- **Exercise**:
Reproduce the material starting at the line containing "1024x377 pixels." and ending at the line containing "Looking at the", with both of those lines included. Leave out the pictures.
— START OF Entries provided —
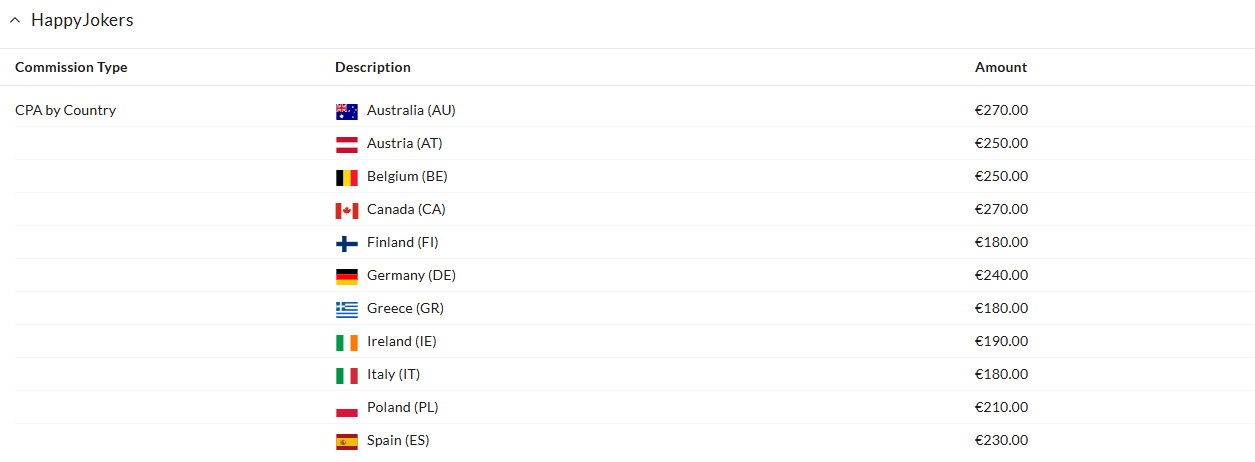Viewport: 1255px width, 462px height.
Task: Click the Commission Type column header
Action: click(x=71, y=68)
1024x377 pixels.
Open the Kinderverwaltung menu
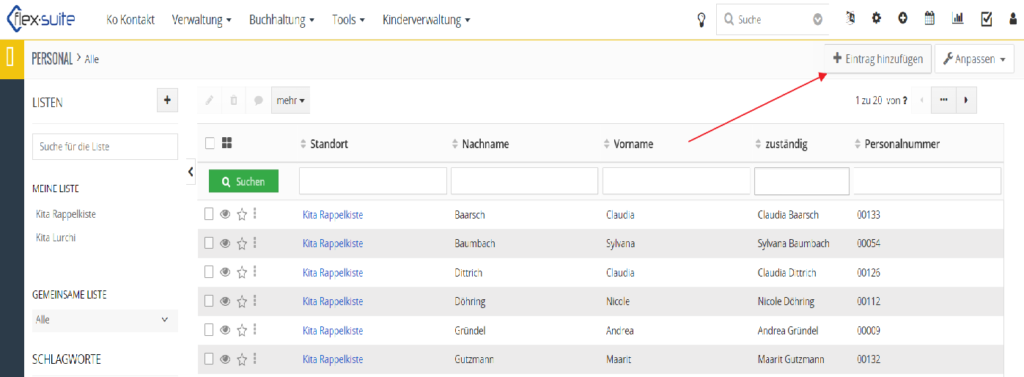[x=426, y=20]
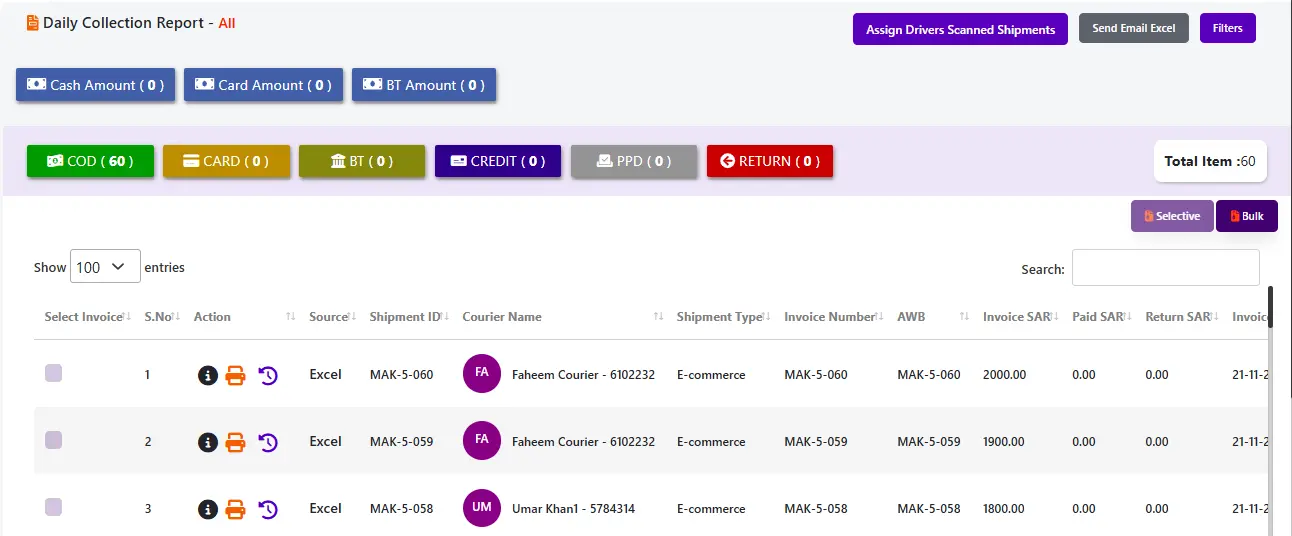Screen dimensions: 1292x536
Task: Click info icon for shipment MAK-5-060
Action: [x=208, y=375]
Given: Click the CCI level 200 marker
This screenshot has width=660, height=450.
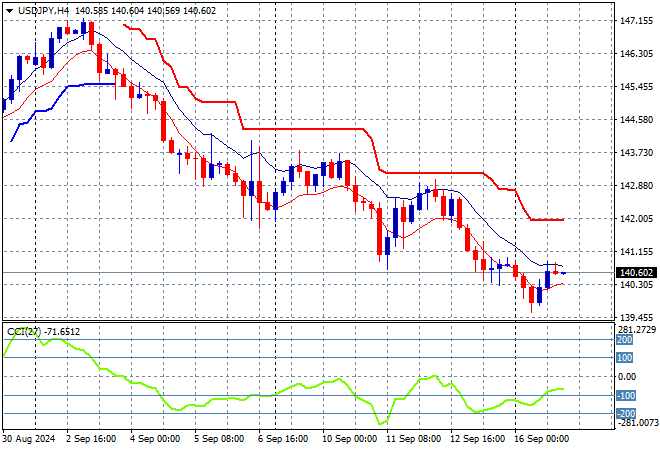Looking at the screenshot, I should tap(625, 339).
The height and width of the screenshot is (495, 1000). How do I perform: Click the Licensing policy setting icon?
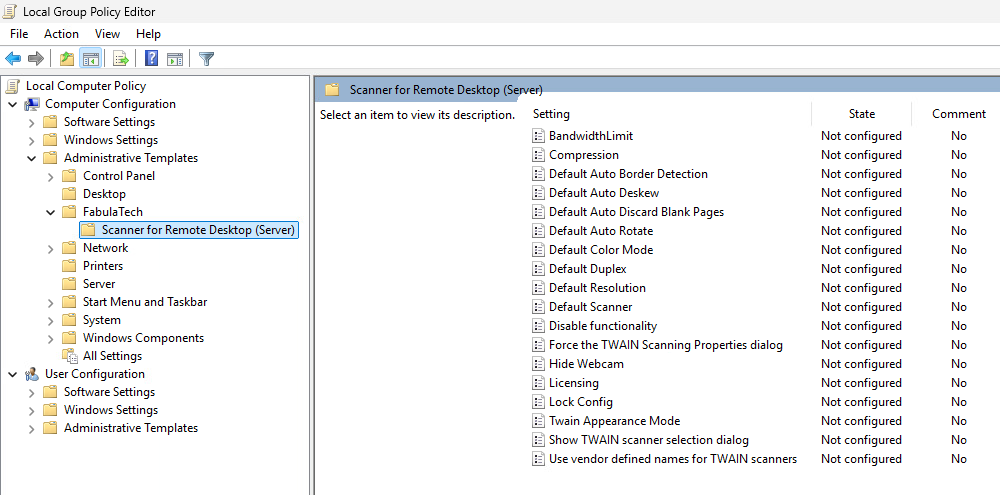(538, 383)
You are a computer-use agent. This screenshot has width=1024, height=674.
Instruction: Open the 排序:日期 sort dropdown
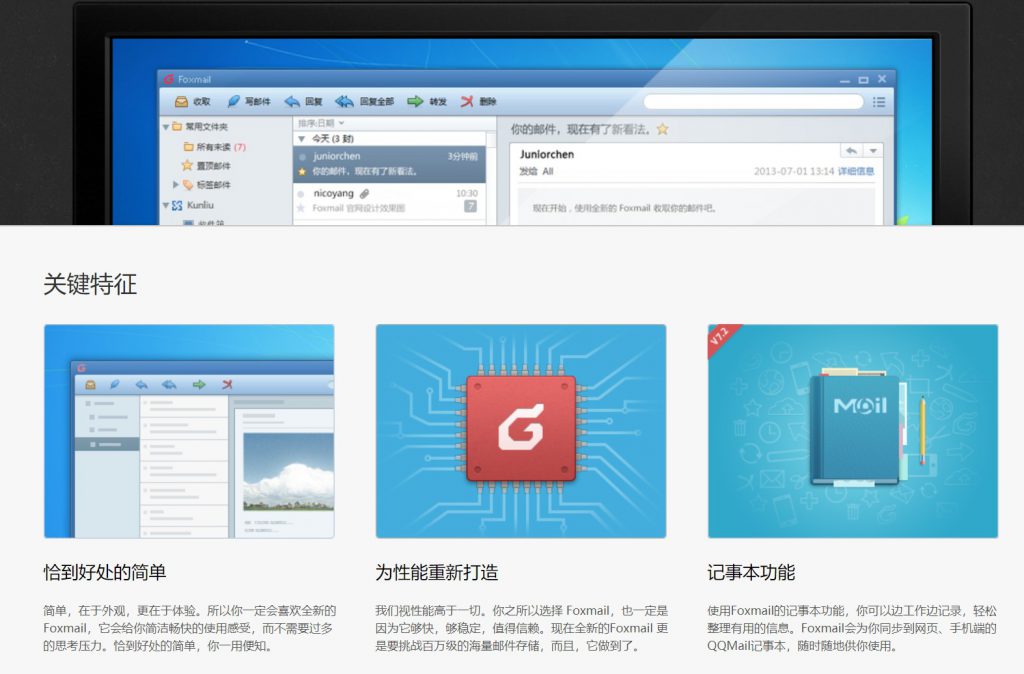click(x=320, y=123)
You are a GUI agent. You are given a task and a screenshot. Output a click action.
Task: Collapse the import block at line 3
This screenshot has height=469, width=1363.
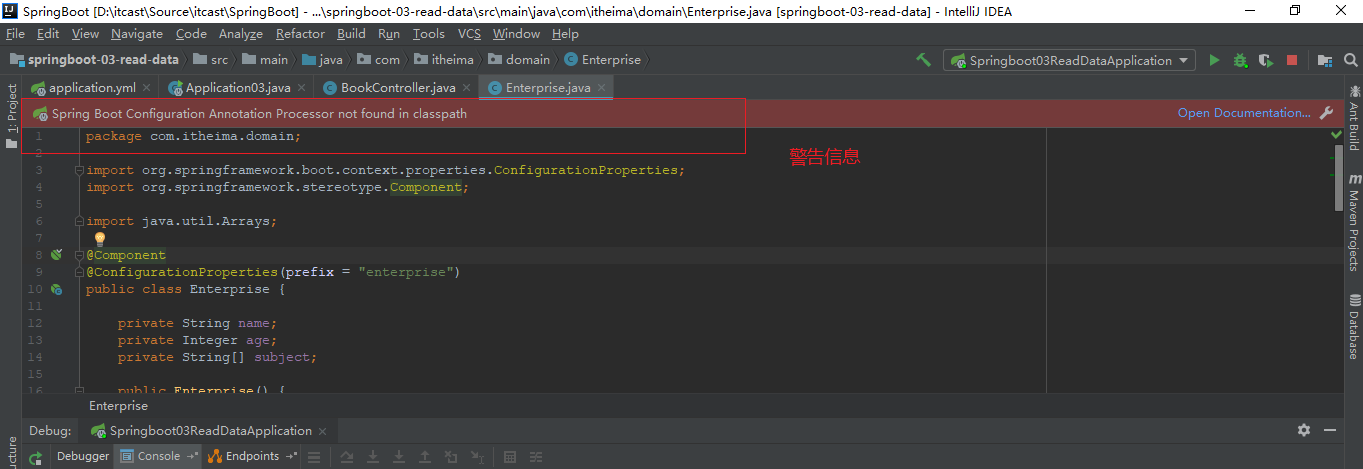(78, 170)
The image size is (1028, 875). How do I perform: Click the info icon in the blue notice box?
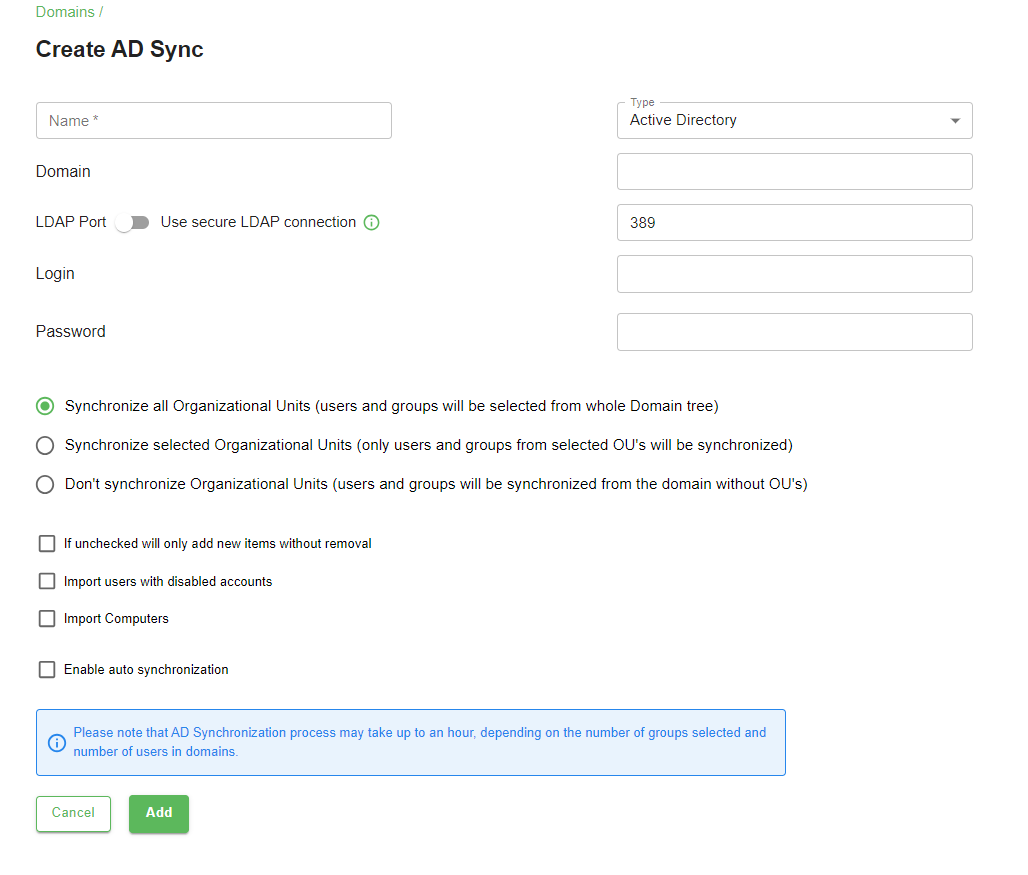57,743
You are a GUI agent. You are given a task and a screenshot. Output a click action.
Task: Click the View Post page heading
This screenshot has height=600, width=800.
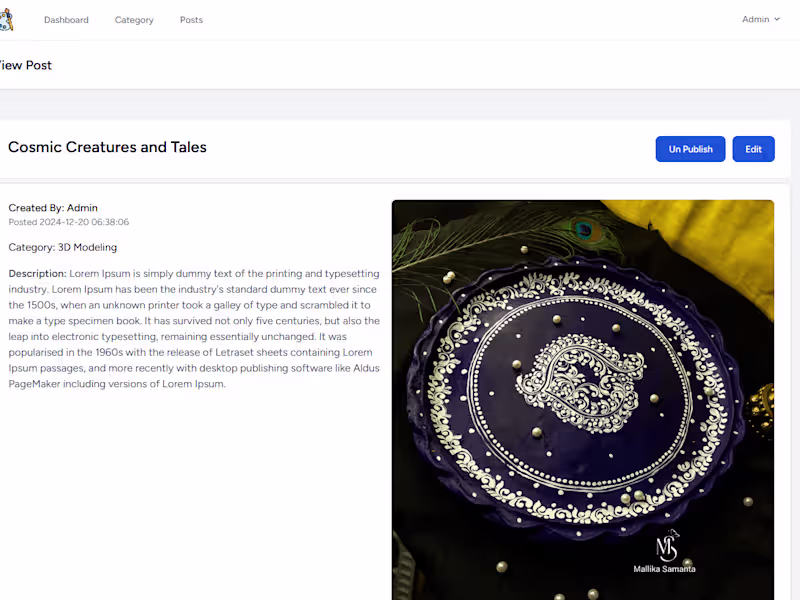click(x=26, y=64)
— END OF Entries provided —
- **Solution to this problem**:
1024x377 pixels.
Open the Kinderverwaltung menu
[x=426, y=20]
Screen dimensions: 1292x536
Task: Click info icon for shipment MAK-5-060
Action: [x=208, y=375]
Given: Click the CCI level 200 marker
This screenshot has width=660, height=450.
Looking at the screenshot, I should tap(625, 339).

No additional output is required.